Given the prevalence and negative health consequences of sedentary lifestyle in this population [3, 43] and the potential for at least modest improvements in function and cardiovascular risk factors with low-intensity exercise, stroke rehabilitation professionals should promote increased physical activity for persons with stroke. This could be done in the inpatient setting, at home, and/or as part of a community program.
Moderate-Intensity Exercise
People after stroke engaging in moderate- and high-intensity exercise should have a cardiopulmonary exercise test [1••]. Moderate intensity is generally defined as 40–59 % HR reserve, 64–76 % HR max, or 12–13 RPE (6–20 scale) [35, 41]. Among persons with chronic stroke, moderate-intensity aerobic exercise has been shown in randomized controlled studies to significantly improve VO2 peak [31, 32, 34, 44, 45], walking endurance [31, 32, 34], cardiovascular risk factors [19, 34, 42, 45, 46], brain activation [31], and cognition [29].
Randomized controlled studies conducted during inpatient rehabilitation have found that moderate intensity aerobic exercise significantly improved exercise capacity [47], walking speed and endurance [48], and resting HR [47]. However, one randomized trial demonstrated trends for better outcomes in the aerobic exercise group, but no significant between-group differences were found [23•]. The authors concluded that the duration for aerobic exercise was limited by the short length of stay but that the findings were encouraging for implementing aerobic exercise into inpatient stroke rehabilitation.
High-Intensity Exercise
Vigorous (hard) intensity is generally defined as 60–84 % HR reserve, 77–93 % HR max, or 14–16 RPE (6–20 scale) [35, 41]. Many studies report target intensities that start in the moderate range (e.g., 40–50 % peak HR reserve) and progress into the lower end of the vigorous range (e.g., 60–70 % peak HR reserve), but either do not report actual training intensity [34, 44, 45, 49, 50] or report that actual mean training intensity remained below the vigorous threshold (e.g., 58 % peak HR reserve) at the end of the intervention [23•, 32]. It may be challenging to sustain vigorous aerobic intensity for many people with stroke due to motor impairment and/or aerobic deconditioning.

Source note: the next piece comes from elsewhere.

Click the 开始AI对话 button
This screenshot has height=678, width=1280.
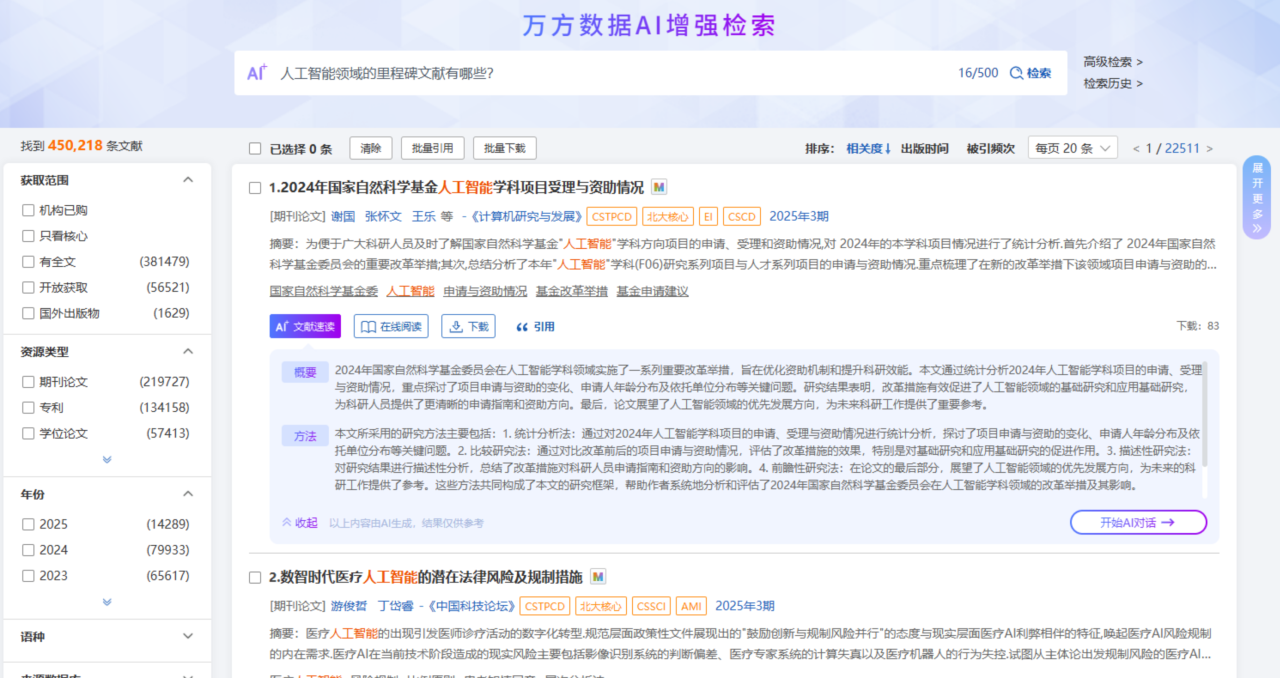click(1138, 522)
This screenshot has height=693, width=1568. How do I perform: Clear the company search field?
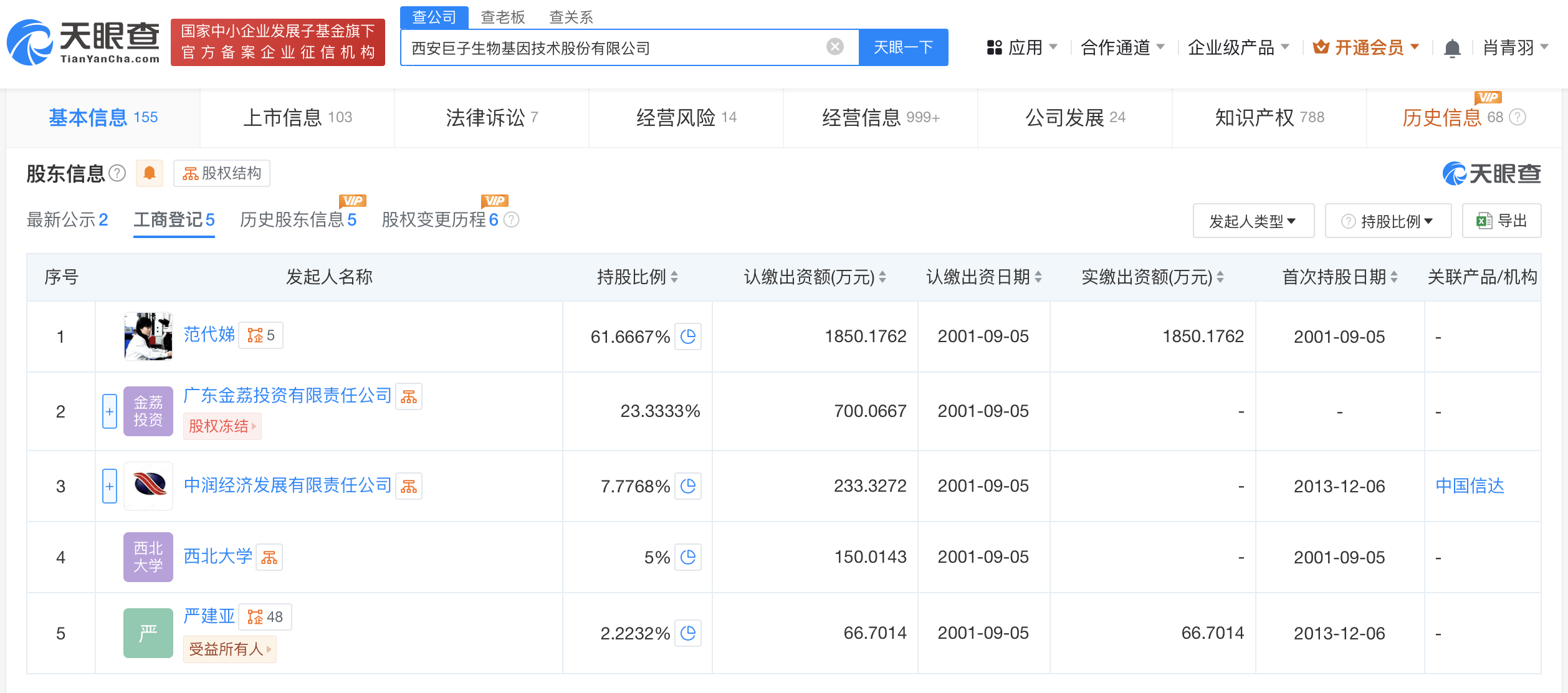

Continuous exercise at vigorous intensity is especially difficult because it typically draws on anaerobic metabolism, which creates a progressively increasing disturbance to acid–base balance [41, 51]. Such anaerobic training is not sustainable for long durations and has been associated with negative affective responses among healthy adults, which may decrease exercise adherence [52]. However, one study has reported reaching vigorous intensity with continuous exercise after stroke. Globas et al. [30] progressed actual mean aerobic intensity from 49 to 77 % peak HR reserve over 3 months of treadmill exercise for persons with chronic stroke and found significantly greater improvement in VO2 peak, gait endurance, fastest gait speed, the Berg Balance Scale, mental quality of life, and self-reported mobility compared to that of a control group of usual care. A secondary analysis comparing this study to a similar protocol using moderate aerobic intensity found that the higher intensity was associated with greater improvement in aerobic capacity, and no variable other than aerobic intensity predicted aerobic fitness gains [53].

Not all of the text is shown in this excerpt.